HABER

Türkiye'nin AB üyeliği tartışmaları

BERLİN (İHA) - Almanya'nın başkenti Berlin'de, "Türkiye'nin Avrupa Birliği (AB) üyeliği AB için kazanç mı, yoksa kayıp mı?" başlığı altında bir konferans düzenlenerek, Türkiye'nin AB üyeliği tartışıldı. Konferansta bir konuşma yapan Berlin Avrupalı Türkler inisiyatifinden Prof. Dr. Alparslan Yenal, "3 Ekim'deki görüşmelerin başlamasında sorun olmayacak" dedi.

Prof. Dr. Yenal yaptığı konuşmada, "AB içindeki ekonomik durumun hiç iç açıcı olmayışı ve reformların tıkanıp kalmış olması ile işsizle mücadelenin başarısızlığı, referandumda 'hayır' denilmesine neden olan etkenlerin başında geliyor.
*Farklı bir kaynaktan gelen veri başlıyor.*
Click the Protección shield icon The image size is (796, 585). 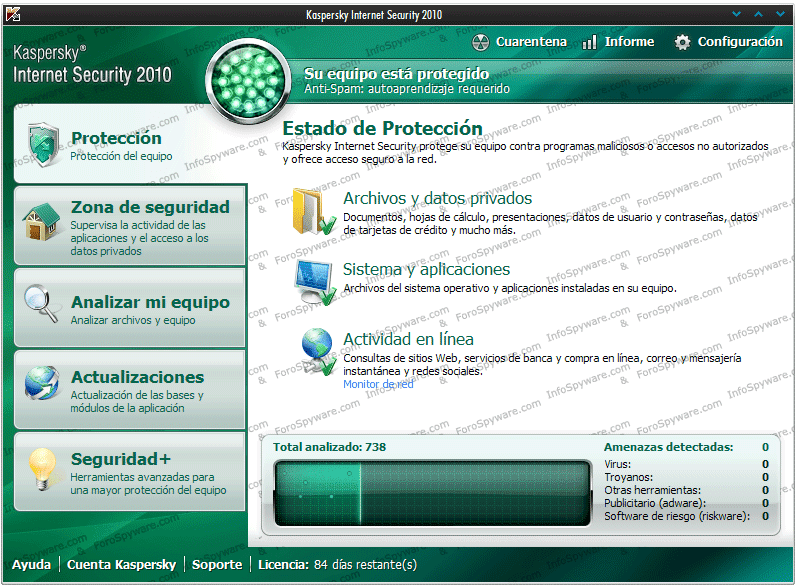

Bu durumda anayasa taslağı kontratının içeriği tartışılmadı, oysa konunun bir parçasıydı. Aanayasanın reddi, Chiraq'ın başarısız hükümet politikasına bir yanıttı. AB içindeki gündemi de değiştirdi ve son günlerde mali politikaların çıkmaza girmesiyle, AB'nin 'nereye gidiyoruz' düşüncesinin tekrar gündeme gelmesine neden oldu. AB bugün iç sorunlarını çözmüş değil ve son genişlemeye de hazır değildi. Son genişlemeyle

AB, büyük bir sorun yumağı halinde. Parlamenter sistem içinde ve demokratik sistem içinde eksiklikler var" açıklamasında bulundu.

Potsdam Üniversitesi'nden Prof. Dr. Manfred Görtemaker, "Türkiye'nin üyeliği AB'yi güçlendirir mi, yoksa zayıflatır mı?" sorusuna doğrudan bir yanıt vermedi. Almanya'nın demokratikleşme sürecine değinen Prof. Dr. Görtemaker, Türkiye'nin de aynı süreçten geçmesinin önemi üzerinde durdu. Görtemacker, "Türkiye'ye demokrasiyi taşıyacak orta sınıfın oluşup oluşmadığı sorulmalıdır. Türkiye'de, Avrupa ülkeleri gibi aydınlanma sürecinin yaşanmadığı tarihi bir gerçektir. Ancak bu, Türkiye'nin AB'ye girmesi konusunda öne sürülebilecek tek başına bir gerekçe teşkil etmemelidir" dedi.

Avrupa halkının AB ile ilgili daha fazla bilgilendirilme arzusunun ağır bastığını belirten Avrupa Politikası Enstitüsü Direktörü Barbara Lippert, Türkiye'nin AB üyeliğine ilişkin endişeler taşıdığını belirterek, "AB Hıristiyan kulübü mü? Evet ya da hayır, cevap ne olursa olsun, bunu bizlerin yanıtlaması yerine, halkın tartışmasına ön ayak olunmalı. Türkiye'nin modernleşmesi ve demokratik gelişimin teşviki için de halkın dinamizmine kulak verilmeli. Türkiye'nin AB'ye, komşuluk ilişkilerinin beraberinde mali giderler getireceği de göz ardı edilmemeli. AB halkı için durumu şeffaf hale dönüştürmeli. Ancak ben, Türkiye için imtiyazlı ortaklık gibi dolaylı yolların öne sürülmesini desteklemiyorum" şeklinde konuştu.